====== THE DATA ======
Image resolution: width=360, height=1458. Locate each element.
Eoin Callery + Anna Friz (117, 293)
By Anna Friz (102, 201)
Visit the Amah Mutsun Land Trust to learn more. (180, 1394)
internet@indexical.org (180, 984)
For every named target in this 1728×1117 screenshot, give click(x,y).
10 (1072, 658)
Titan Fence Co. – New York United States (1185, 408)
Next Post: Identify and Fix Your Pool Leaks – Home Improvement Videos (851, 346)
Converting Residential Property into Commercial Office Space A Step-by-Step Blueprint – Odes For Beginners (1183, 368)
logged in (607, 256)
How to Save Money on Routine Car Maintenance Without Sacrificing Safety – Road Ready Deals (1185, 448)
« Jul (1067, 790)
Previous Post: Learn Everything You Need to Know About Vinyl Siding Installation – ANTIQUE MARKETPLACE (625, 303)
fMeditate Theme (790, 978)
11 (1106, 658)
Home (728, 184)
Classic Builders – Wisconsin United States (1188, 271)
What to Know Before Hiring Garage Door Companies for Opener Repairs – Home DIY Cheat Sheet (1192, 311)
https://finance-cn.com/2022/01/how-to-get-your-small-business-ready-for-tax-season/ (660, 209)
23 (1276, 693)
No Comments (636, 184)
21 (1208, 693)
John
======
• **YOUR OBJECTIVE**:
Type out the material again, matching every line.

• **REPLY TO THE EXERCISE**:
Image resolution: width=360, height=1458. Locate each element.
Eoin Callery + Anna Friz (117, 293)
By Anna Friz (102, 201)
Visit the Amah Mutsun Land Trust to learn more. (180, 1394)
internet@indexical.org (180, 984)
For every named target in this 1728×1117 screenshot, give click(x,y).
10 (1072, 658)
Titan Fence Co. – New York United States (1185, 408)
Next Post: Identify and Fix Your Pool Leaks – Home Improvement Videos (851, 346)
Converting Residential Property into Commercial Office Space A Step-by-Step Blueprint – Odes For Beginners (1183, 368)
logged in (607, 256)
How to Save Money on Routine Car Maintenance Without Sacrificing Safety – Road Ready Deals (1185, 448)
« Jul (1067, 790)
Previous Post: Learn Everything You Need to Know About Vinyl Siding Installation – ANTIQUE MARKETPLACE (625, 303)
fMeditate Theme (790, 978)
11 (1106, 658)
Home (728, 184)
Classic Builders – Wisconsin United States (1188, 271)
What to Know Before Hiring Garage Door Companies for Opener Repairs – Home DIY Cheat Sheet (1192, 311)
https://finance-cn.com/2022/01/how-to-get-your-small-business-ready-for-tax-season/ (660, 209)
23 (1276, 693)
No Comments (636, 184)
21 (1208, 693)
John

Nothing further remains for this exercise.